> [TASK GOAL]: Please find every line in the entries below that contains the string "badge", and copy it.

┄┄┄┄┄┄┄┄┄┄┄┄┄┄┄┄┄┄┄┄

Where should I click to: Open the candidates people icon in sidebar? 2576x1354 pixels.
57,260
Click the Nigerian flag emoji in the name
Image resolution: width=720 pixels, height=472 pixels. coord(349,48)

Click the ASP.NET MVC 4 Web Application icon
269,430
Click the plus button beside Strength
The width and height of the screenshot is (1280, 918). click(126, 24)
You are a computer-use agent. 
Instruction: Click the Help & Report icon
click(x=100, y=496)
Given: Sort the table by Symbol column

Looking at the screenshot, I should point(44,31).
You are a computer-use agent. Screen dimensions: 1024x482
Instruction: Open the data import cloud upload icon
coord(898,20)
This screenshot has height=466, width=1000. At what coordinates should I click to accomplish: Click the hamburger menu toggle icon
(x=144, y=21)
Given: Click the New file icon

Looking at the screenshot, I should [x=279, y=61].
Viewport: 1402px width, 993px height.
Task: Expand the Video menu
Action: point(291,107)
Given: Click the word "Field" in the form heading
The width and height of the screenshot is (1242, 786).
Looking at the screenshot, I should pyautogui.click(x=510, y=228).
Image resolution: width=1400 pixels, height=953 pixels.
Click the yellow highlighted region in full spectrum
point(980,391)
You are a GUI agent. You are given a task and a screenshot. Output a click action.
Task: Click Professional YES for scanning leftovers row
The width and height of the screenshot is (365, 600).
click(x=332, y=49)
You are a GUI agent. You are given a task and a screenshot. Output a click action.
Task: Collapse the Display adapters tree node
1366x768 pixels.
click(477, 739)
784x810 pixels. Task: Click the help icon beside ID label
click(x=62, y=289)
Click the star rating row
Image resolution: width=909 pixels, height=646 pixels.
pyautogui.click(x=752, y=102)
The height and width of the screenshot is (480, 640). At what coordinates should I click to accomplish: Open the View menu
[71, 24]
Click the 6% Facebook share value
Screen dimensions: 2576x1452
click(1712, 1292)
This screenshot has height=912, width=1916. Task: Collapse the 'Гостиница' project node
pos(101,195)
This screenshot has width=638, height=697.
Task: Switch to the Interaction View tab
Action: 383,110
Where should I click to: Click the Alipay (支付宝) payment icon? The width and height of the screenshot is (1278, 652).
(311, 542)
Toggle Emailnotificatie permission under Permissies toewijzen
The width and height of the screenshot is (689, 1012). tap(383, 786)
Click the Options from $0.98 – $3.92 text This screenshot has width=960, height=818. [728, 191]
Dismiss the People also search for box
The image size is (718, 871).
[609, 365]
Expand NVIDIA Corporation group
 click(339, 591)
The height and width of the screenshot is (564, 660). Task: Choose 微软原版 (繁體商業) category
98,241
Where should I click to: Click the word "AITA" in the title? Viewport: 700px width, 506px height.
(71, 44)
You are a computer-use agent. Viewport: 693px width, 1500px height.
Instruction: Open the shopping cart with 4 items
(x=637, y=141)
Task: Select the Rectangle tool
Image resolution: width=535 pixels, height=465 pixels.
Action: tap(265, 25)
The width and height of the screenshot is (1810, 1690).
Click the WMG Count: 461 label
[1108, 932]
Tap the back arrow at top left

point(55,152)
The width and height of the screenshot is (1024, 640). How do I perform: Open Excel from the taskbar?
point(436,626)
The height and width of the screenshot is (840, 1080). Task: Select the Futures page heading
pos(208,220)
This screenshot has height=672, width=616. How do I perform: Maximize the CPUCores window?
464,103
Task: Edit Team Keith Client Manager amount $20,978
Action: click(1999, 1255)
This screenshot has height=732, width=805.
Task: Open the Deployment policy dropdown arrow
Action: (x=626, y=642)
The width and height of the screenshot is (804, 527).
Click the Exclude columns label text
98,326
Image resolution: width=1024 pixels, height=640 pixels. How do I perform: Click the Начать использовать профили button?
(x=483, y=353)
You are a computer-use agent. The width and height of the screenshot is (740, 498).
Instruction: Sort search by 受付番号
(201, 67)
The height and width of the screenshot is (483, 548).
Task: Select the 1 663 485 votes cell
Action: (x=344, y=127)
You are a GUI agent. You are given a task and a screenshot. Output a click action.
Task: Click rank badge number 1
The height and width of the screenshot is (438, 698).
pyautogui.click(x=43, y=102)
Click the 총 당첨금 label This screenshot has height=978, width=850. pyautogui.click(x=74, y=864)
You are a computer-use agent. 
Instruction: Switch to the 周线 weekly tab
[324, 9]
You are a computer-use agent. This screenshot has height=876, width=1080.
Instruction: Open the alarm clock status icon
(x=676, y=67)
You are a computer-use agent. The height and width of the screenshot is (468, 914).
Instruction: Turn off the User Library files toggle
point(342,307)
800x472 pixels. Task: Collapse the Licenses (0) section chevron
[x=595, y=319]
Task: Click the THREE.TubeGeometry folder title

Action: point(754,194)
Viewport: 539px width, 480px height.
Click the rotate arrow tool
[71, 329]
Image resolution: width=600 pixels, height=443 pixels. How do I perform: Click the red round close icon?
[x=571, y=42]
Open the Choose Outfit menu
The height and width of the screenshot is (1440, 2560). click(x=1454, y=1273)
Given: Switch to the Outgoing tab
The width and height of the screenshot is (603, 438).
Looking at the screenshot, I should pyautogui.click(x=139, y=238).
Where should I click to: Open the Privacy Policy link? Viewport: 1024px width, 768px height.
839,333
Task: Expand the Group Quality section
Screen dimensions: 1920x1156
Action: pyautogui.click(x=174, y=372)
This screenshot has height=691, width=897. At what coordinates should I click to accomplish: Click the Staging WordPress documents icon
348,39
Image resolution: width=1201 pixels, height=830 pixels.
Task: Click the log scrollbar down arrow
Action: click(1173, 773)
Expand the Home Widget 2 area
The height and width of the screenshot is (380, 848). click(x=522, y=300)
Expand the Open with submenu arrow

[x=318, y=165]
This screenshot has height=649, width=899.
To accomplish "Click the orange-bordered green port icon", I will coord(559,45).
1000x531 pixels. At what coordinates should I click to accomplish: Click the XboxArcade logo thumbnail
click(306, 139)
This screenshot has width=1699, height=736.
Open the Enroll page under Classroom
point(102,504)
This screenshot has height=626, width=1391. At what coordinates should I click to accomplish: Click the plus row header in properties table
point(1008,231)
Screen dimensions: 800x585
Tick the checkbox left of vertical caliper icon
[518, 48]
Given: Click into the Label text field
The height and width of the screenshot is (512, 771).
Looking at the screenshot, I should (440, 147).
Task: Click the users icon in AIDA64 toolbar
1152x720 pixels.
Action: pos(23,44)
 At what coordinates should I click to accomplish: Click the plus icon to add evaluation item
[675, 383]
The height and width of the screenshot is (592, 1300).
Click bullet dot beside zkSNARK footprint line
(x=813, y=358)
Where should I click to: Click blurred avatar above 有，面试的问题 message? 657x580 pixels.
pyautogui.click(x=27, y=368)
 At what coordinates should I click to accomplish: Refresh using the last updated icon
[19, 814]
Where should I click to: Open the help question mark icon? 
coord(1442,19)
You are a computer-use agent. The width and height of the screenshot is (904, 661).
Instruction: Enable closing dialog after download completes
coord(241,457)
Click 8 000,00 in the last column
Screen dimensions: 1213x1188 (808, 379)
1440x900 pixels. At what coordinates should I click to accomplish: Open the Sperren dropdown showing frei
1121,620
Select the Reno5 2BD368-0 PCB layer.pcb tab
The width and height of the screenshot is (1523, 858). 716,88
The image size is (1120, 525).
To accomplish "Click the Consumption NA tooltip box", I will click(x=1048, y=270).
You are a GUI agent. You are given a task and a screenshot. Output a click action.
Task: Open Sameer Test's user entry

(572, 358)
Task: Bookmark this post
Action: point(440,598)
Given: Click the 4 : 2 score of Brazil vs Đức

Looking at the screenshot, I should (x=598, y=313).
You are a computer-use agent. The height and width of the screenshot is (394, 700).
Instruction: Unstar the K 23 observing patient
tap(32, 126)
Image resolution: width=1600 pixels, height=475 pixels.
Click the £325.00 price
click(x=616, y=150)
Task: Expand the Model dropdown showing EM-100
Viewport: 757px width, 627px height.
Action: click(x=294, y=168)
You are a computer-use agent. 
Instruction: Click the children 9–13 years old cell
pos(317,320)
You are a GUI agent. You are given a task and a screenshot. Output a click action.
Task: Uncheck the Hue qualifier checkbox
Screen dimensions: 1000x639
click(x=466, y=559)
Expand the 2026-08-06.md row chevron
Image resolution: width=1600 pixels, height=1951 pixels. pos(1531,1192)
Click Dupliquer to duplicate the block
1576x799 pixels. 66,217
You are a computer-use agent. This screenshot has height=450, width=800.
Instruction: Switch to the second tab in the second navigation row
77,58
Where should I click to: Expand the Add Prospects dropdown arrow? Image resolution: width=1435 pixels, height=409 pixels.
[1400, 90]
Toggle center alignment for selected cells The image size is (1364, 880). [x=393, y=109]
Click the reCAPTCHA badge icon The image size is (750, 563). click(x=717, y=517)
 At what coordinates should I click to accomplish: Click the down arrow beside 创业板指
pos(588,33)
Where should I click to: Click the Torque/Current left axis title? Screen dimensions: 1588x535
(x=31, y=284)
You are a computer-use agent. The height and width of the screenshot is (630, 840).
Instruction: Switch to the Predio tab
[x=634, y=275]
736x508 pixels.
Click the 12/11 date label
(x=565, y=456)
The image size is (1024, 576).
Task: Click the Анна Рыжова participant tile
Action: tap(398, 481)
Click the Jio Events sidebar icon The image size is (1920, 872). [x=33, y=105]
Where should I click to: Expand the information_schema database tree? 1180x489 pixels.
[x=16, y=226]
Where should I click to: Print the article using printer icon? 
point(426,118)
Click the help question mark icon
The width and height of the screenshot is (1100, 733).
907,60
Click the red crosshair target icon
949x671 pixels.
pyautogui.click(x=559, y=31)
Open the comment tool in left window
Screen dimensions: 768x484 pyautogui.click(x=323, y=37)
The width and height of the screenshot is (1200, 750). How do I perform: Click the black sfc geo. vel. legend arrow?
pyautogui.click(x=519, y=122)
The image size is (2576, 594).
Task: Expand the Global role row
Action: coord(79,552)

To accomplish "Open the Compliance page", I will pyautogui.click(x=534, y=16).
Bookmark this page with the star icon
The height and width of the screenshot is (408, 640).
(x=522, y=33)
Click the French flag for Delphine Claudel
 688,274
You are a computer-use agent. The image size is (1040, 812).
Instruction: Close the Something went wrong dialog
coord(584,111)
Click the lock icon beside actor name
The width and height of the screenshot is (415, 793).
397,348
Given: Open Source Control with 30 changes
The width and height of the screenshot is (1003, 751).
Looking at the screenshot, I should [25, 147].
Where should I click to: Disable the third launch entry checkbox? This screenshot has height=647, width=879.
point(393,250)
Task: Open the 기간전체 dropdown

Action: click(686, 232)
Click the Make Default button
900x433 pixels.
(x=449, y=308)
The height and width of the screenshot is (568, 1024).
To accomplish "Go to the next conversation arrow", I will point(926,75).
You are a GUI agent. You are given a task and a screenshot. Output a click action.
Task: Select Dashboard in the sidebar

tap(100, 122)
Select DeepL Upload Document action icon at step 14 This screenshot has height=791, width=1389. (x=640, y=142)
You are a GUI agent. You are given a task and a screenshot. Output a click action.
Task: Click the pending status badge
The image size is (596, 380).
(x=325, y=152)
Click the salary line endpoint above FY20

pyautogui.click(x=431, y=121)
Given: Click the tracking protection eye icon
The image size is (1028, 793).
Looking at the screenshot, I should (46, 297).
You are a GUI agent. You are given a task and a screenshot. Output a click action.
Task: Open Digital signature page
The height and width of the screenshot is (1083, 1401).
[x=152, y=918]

┄┄┄┄┄┄┄┄┄┄┄┄┄┄┄┄┄┄┄┄

> [RESPONSE]:
Task: Click rank badge number 1
Click the reCAPTCHA badge icon The image size is (750, 563). click(x=717, y=517)
Task: Click the pending status badge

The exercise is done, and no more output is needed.